On a recent afternoon at the Venice Biennale, I walked into a bright blue portable john and peed for art.

Just outside the booth, a naked woman was submerged in a huge water tank, breathing through a scuba mouthpiece. My urine was about to pass along a tube from the toilet through several filtration systems, before topping up her glass chamber’s water level.

The performer, who would stay in the tank for at least four hours, was essentially living in other people’s waste. And she had plenty of donors. The toilet is part of a presentation called “Seaworld Venice” by the choreographer and theater-maker Florentina Holzinger that is undoubtedly the biggest talker of this year’s Biennale, which opens to the public on Saturday and runs through Nov. 22.

Although she has been a revelation for many in the art world, Holzinger has long been a star of Europe’s avant-garde theater and dance scenes. She is known for epic gross-out spectacles featuring naked performers, who sometimes undergo body modification procedures onstage.

In Venice, Holzinger’s exhibition unfolds inside the stark, modernist Austrian pavilion, which she has flooded with water. In one room, a naked woman spins around on a jet ski, making waves while onlookers gawk. In another, more stripped performers climb a huge revolving weather vane.

And then there are the toilets.

Constanza Pérez de Lara, 27, a regular Holzinger collaborator, gave me a warning as I headed for one of the two portable johns. “Please don’t do a number two,” she said: “It clogs the system.” Pérez de Lara then nodded toward a glass-fronted room full of vats and tubes that was filling with brown liquid. “See what happens,” she deadpanned.

Despite the event’s refined reputation, there is plenty of toilet humor at this year’s Biennale. Elsewhere, Aline Bouvy, representing Luxembourg, is presenting “La Merde,” a bizarre video about poop, which features an actor dressed as a giant piece of excrement.

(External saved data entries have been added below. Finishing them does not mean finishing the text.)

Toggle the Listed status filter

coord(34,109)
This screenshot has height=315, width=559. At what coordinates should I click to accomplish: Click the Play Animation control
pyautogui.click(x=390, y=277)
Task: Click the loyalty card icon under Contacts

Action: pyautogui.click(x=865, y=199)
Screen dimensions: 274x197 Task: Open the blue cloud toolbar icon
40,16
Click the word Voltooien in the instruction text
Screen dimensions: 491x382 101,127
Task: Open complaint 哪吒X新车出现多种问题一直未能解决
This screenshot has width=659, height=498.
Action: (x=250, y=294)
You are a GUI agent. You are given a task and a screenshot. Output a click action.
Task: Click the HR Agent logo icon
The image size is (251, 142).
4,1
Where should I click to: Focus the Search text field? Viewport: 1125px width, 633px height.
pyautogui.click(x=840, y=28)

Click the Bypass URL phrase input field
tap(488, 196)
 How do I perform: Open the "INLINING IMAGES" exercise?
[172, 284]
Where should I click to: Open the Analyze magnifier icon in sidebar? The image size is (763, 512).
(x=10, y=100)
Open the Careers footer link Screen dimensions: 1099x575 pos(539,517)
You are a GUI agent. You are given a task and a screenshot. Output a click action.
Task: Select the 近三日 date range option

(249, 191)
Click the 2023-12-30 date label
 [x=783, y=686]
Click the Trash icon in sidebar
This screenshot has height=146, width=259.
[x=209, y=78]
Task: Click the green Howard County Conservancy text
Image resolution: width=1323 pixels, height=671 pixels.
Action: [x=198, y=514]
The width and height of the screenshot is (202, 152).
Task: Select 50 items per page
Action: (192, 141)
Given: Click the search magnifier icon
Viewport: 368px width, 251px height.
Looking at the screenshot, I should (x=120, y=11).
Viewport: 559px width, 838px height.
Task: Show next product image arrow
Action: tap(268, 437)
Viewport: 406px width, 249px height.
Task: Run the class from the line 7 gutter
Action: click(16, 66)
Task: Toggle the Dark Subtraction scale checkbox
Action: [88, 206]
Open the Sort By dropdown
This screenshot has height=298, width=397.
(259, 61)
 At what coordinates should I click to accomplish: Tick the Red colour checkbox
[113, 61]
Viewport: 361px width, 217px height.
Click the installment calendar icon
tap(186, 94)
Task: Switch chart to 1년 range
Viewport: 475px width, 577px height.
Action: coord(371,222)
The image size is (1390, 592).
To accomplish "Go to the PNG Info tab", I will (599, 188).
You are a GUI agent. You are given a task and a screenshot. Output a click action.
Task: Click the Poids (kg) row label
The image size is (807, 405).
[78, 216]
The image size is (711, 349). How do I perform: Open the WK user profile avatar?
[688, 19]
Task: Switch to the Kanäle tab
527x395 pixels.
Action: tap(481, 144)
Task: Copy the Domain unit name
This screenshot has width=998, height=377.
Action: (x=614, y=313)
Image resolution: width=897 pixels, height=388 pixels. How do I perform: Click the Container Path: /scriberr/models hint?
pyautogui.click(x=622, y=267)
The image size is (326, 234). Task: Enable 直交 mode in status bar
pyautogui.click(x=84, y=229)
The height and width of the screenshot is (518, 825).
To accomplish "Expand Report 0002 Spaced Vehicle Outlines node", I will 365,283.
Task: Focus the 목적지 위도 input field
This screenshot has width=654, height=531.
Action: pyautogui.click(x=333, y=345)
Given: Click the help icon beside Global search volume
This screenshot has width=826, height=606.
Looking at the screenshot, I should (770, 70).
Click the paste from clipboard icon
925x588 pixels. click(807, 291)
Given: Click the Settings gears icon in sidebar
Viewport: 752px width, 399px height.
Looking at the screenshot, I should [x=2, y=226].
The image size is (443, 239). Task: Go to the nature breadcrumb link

Stilbé Schroeder, the Luxembourg pavilion’s curator, said the work was part of a scatological art history that stretched back to popular cartoons of the French Revolution era. More recent artists to work with or depict feces, Schroeder said, include the photographer Robert Mapplethorpe and the acclaimed British art duo Gilbert & George.

Poop is a subject that children talk about freely, Schroeder said, although in adulthood it is taboo. “Artists are people who like to use topics that are normally never discussed to stir up debate and emotion,” Schroeder said. You could see that as being provocative, she added — “but provocative means thought-provoking.”

Sometimes, however, transgressions can get in the way of deeper thinking.

Critics reviewing Holzinger’s stage works often focus on her spectacular stunts, like the roller-skating nuns in her opera “Sancta,” or the performer who hangs from hooks embedded in her skin in “Tanz,” an early work. Her more recent “A Year Without Summer” ends with a scene about elder care, in which performers wearing diapers appear to suffer from incontinence, spraying fake feces all over the stage.

That scene was foul, and a talking point — but when I saw it in Berlin last year, I found myself thinking more about the indignities of getting old.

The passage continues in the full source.